Group 1-7 datasets were generated from the mock metagenomic dataset (group eight). The loss value distributions of TP (all are the same for eight groups) and FP were calculated on the eight groups, respectively, for the three phage proteins. TP: true positive; FP: false positive. g1-g8: Group1-Group8.
Venn diagrams of the prediction results of three methods (i.e., DeephageTP, Diamond and HMMER) on the metagenomic dataset (SRR5192446).

Figure 5: Venn diagrams of the prediction results of three methods (i.e., DeephageTP, Diamond and HMMER) on the metagenomic dataset (SRR5192446).

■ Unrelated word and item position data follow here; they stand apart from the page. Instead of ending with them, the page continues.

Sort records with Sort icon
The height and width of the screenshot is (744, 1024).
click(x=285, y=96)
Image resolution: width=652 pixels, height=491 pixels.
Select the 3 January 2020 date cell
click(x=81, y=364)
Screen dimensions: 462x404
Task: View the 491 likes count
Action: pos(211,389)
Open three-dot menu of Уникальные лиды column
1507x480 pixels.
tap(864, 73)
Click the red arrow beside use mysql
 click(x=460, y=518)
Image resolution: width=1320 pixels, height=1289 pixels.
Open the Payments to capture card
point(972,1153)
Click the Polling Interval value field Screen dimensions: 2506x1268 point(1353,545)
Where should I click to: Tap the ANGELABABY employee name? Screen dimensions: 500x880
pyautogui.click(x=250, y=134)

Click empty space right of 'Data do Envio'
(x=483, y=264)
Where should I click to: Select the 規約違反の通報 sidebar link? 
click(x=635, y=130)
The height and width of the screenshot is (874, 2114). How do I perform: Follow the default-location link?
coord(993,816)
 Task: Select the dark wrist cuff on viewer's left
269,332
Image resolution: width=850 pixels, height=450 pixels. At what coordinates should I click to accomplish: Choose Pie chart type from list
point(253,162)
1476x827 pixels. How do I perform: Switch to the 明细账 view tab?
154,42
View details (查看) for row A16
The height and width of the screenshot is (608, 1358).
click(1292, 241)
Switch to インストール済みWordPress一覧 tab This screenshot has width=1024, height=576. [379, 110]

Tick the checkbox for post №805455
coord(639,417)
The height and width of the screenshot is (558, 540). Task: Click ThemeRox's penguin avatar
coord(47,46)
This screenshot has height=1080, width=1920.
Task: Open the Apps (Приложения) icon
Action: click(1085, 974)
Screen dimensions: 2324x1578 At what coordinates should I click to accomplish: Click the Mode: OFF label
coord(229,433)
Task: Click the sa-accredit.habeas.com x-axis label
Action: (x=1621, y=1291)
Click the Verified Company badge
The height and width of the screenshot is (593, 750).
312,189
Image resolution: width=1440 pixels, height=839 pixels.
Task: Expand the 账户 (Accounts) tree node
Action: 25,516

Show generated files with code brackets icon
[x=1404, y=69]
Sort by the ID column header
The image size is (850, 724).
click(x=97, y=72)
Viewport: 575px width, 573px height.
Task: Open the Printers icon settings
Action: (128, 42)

(A) TerL; (B) Portal; (C) TerS.

With the determined cutoff loss values, we reassessed the prediction performance of the model on the eight groups of the mock metagenomic dataset. Specifically, the sequences that originally were predicted as the category of interest but with the loss value larger than the corresponding cutoff value would be predicted as the “others” category instead. As shown in Fig. 3, Table S4 and Table S5, compared with the results obtained without using the cutoff values, the performance of the new strategy shows remarkable improvements in terms of Precision (improved by TerL 4.9–22.8%, Portal 2.2–19.3%, TerS 22.2–43.5%) for the eight groups, although the prediction performance in terms of Recall somewhat decreases. Moreover, compared to the result of group one, with the increasing sizes of the groups, the Precision values reduced by TerL 0.3−5.3%, Portal 0.5−9.4%, TerS 1.5–28.1% for the three proteins, which were much less than those of without using the cutoff strategy. In particular, the Precision values for TerL and Portal can still reach 94% and 90% respectively, even on the mock dataset (i.e., Group eight) that is 20 times larger than the training dataset. This result demonstrates that, by introducing the cutoff values, the effect of the excessive size of the testing data would be reduced to a relatively small degree.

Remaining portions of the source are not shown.